Oisin chuckled. "Have a nice nap, darling?"
I snorted. "It was nice. Until someone woke me up." I sat up over the edge of the bed, pulling the sheet with me in a wasted effort to cover up the goods. "Why aren't you still snoring it off, like a typical male?"
He moved to kneel behind me, wrapping his arms around my waist and resting his head on my shoulder. "I want to go hunting," he said, like a child asking to open gifts on Yule.
I tilted my head to glare at him out of the corner of my eye. "I told you, seducing me will not get you a spot on the monster hunting squad."
He laughed. "It needs a better name than 'monster hunting squad.' Especially now that I'm a member."

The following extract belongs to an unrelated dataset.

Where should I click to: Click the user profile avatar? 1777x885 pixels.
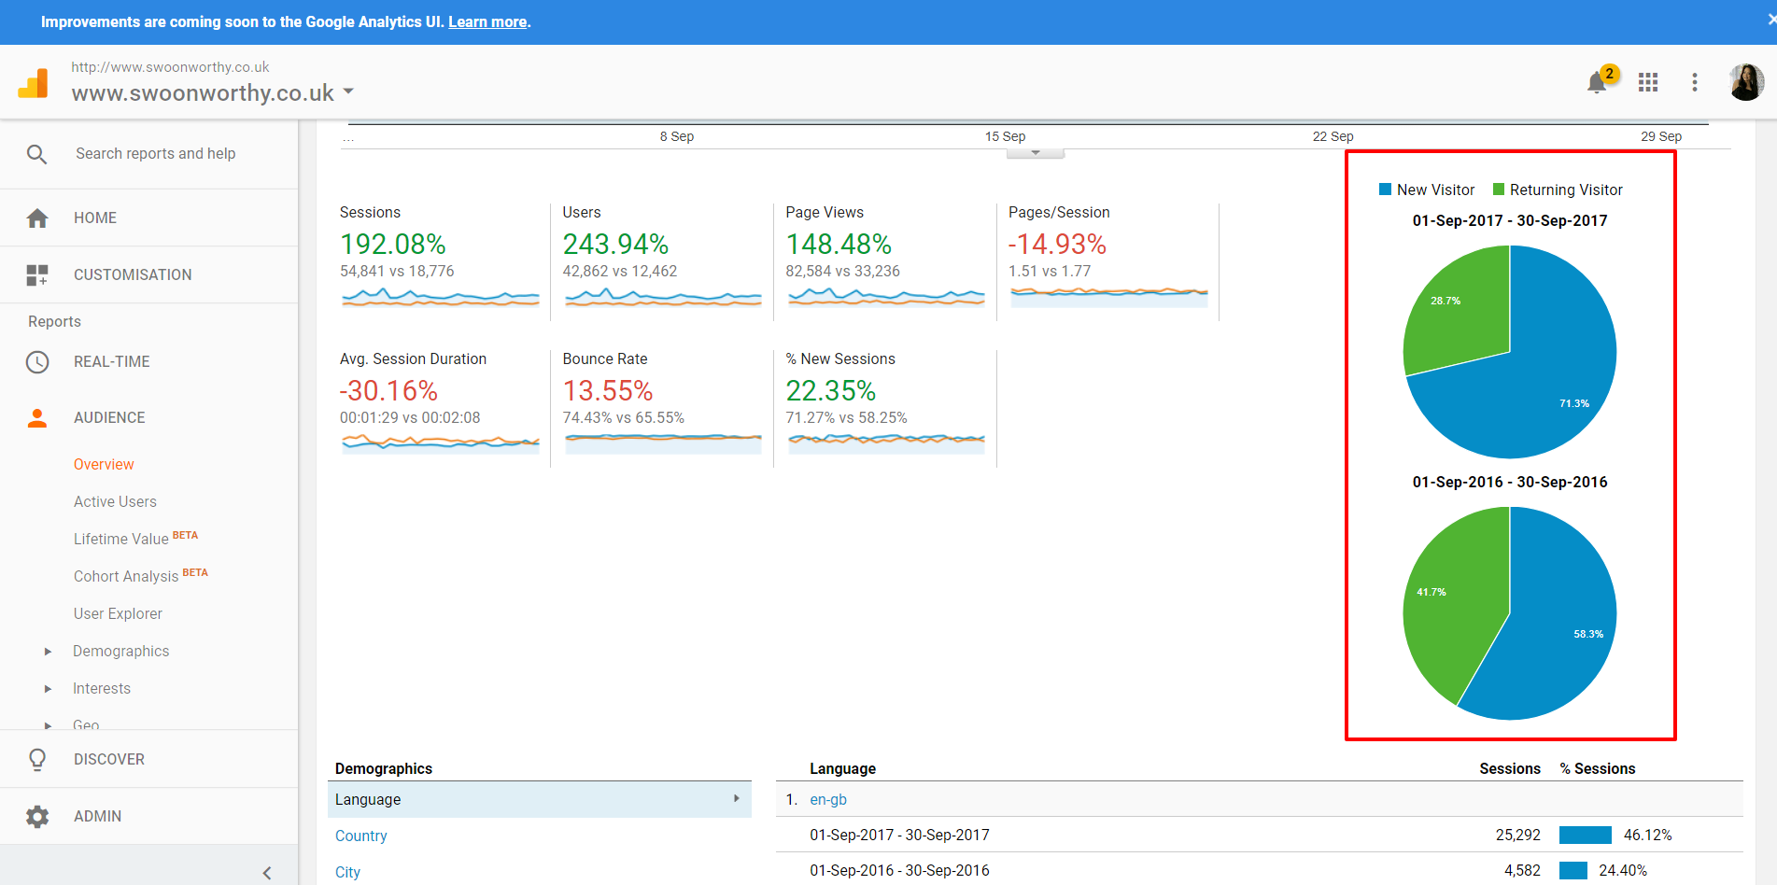coord(1745,82)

I shrugged him off. Did he really think sleeping with me was required to help me hunt? Fae and their games.
He ruffled my hair and sat back. "Oh stop growling, Gesa. I'm only teasing. Fucking you was purely selfish pleasure. Promise."

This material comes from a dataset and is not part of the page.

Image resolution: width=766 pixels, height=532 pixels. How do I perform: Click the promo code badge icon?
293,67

I stood, leaving the sheet behind to saunter to the dresser for a clean change of clothes. "I'm going to shower. Then we can go hunting." I arched an eyebrow at him. "I assume you'll be in the mood to actually give me information when I get done?"
He flopped back on the bed, arms stretched overhead and engorged dick at full attention. "If there is one thing fae love more than debauchery, it's the hunt," he assured me.

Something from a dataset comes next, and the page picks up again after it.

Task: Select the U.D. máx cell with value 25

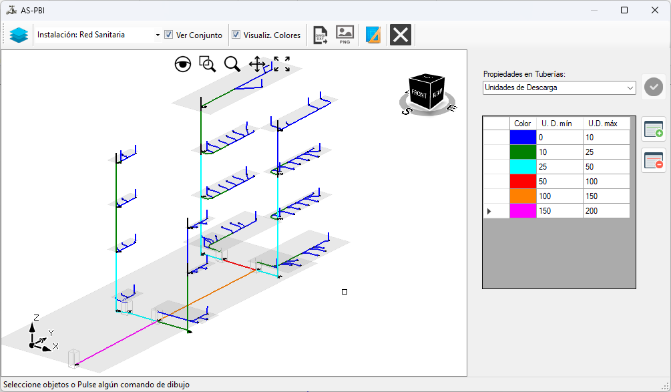Action: tap(606, 152)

I swallowed. Hard. "Jesus, Buddha and Odin," I muttered under my breath as I made for the shower. I should not be aroused by a person who was aroused by the thought of hunting down other people.
Tell that to the lady parts.
When I emerged from the shower, armored up in jeans and a black t-shirt, Oisin was in the kitchen. I followed the smell of something burning and found the impeccably dressed redhead frowning at a pan on the stove. My smoke detector was sitting on the counter with the battery removed.
"What the hell are you doing, trying to burn my house down?"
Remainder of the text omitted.